## GIVEN EXERCISE
Render everything from the line containing "Task: Click the eye view sidebar icon" down to the line containing "Viewport: 770px width, 320px height." in the listing as a numbered list, leaving out blank lines.

═══ ENTRIES

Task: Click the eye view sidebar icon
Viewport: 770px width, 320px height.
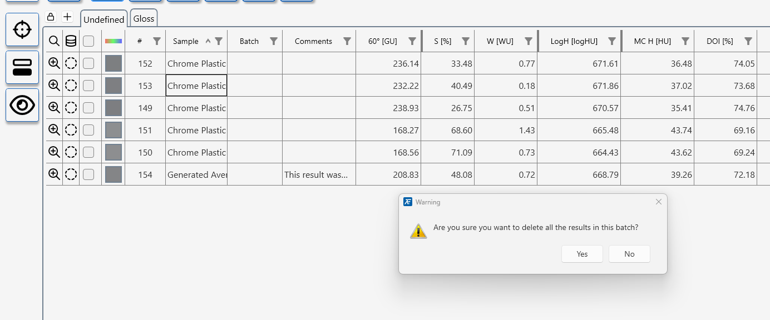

══════
═══ ENTRIES

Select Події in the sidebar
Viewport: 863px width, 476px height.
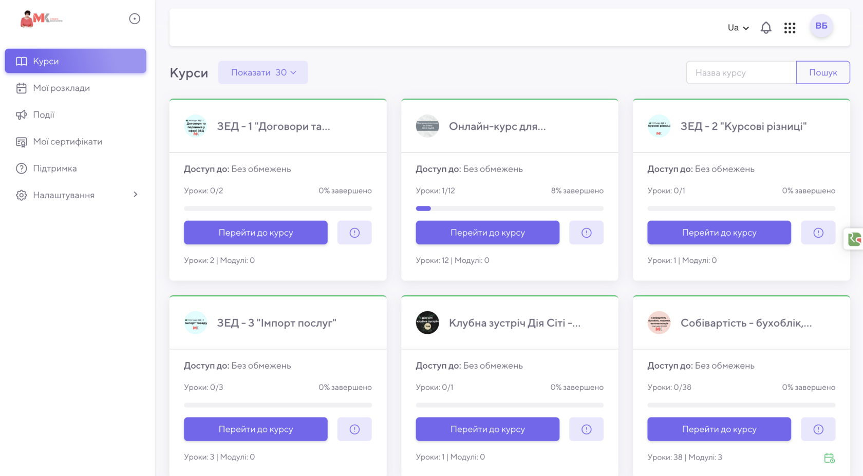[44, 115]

══════

## FULL RESPONSE
1. Task: Click the eye view sidebar icon
2. Viewport: 770px width, 320px height.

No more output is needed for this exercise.